- Born: Hore Wiremu Waaka 1 August 1937 Whakatāne, New Zealand
- Origin: New Zealand
- Died: 5 July 2014 (aged 76) Auckland, New Zealand
- Genres: Māori show band
- Instruments: Guitar, vocals
- Years active: 1960–2014
- Formerly of: Quin Tikis Polynesian Trio Maori Volcanics Showband New Zealand Impacts Showband Maori Premiers Gugi Walker Quartet

= Gugi Waaka =

New Zealand musical entertainer (1937–2014)

Hore Wiremu "Gugi" Waaka (1 August 1937 – 5 July 2014), also known as Gugi Walker, was a New Zealand musical entertainer. A guitarist and singer, he was a founding member of the Quin Tikis and the Maori Volcanics Showband.

==Biography==
Of Ngāti Awa and Ngāti Pūkeko descent, Waaka was born on 1 August 1937. He grew up at Poroporo, near Whakatāne.

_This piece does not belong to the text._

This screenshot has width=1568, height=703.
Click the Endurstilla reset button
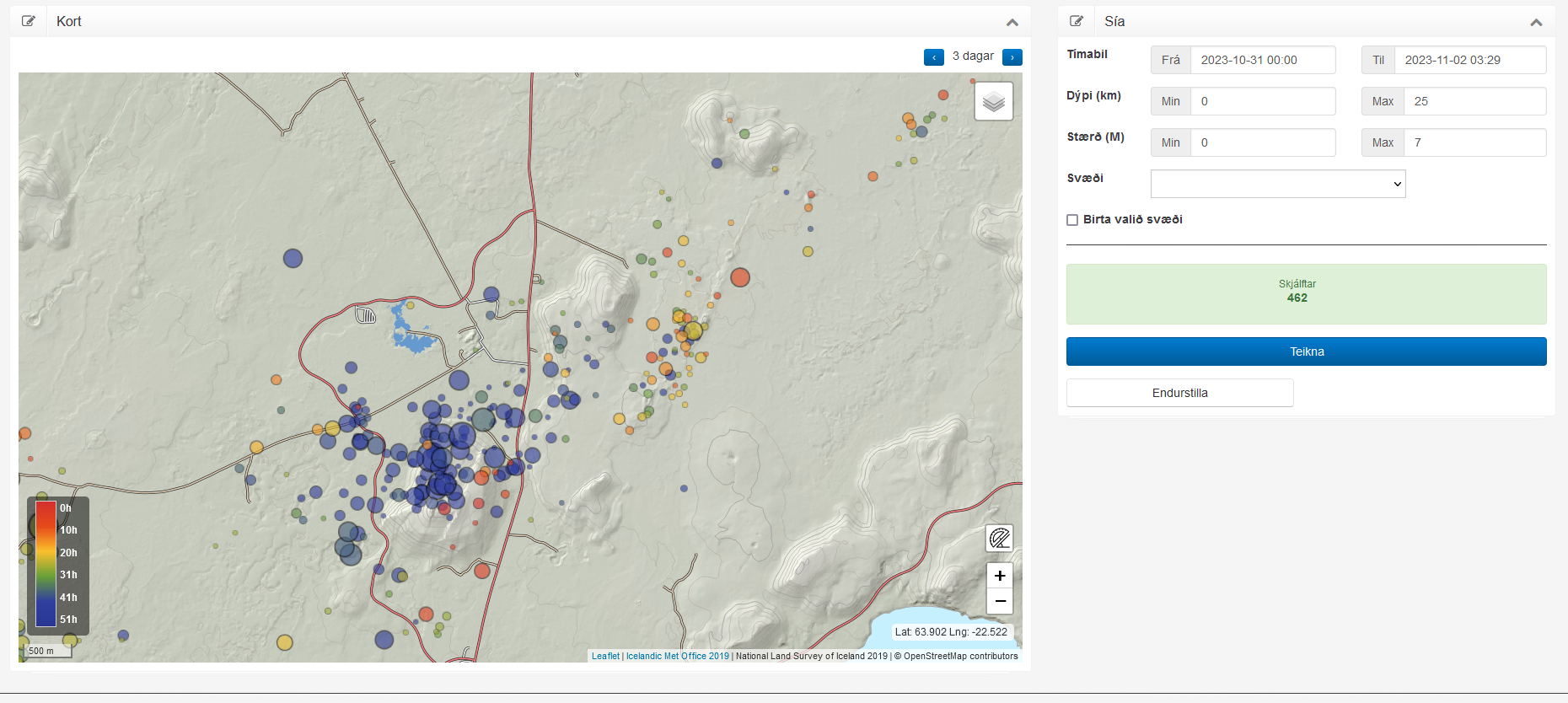[x=1179, y=393]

After serving in the air force in the late 1950s, Waaka began his show business career and was a founding member of the Quin Tikis. Moving to Australia, he formed in the Polynesian Trio with his brother and sister-in-law, Nuki and Mahora Waaka, in 1961. The trio then joined with Matti Kemp, John Clarke and Hector Epae, forming the Maori Volcanics Showband in 1964. Waaka left the band after a few months following a minor disagreement with Nuki.

Waaka was a member of a number of other show bands, including the Maori Premiers and the New Zealand Impacts Showband, and formed the eponymous Gugi Walker Quartet.

Between 2002 and 2007 Waaka performed at the annual Aotearoa Māori Sports Awards, providing post-awards entertainment.

Following his death from heart problems on 5 July 2014, Waaka's body lay in state at Papakura Marae.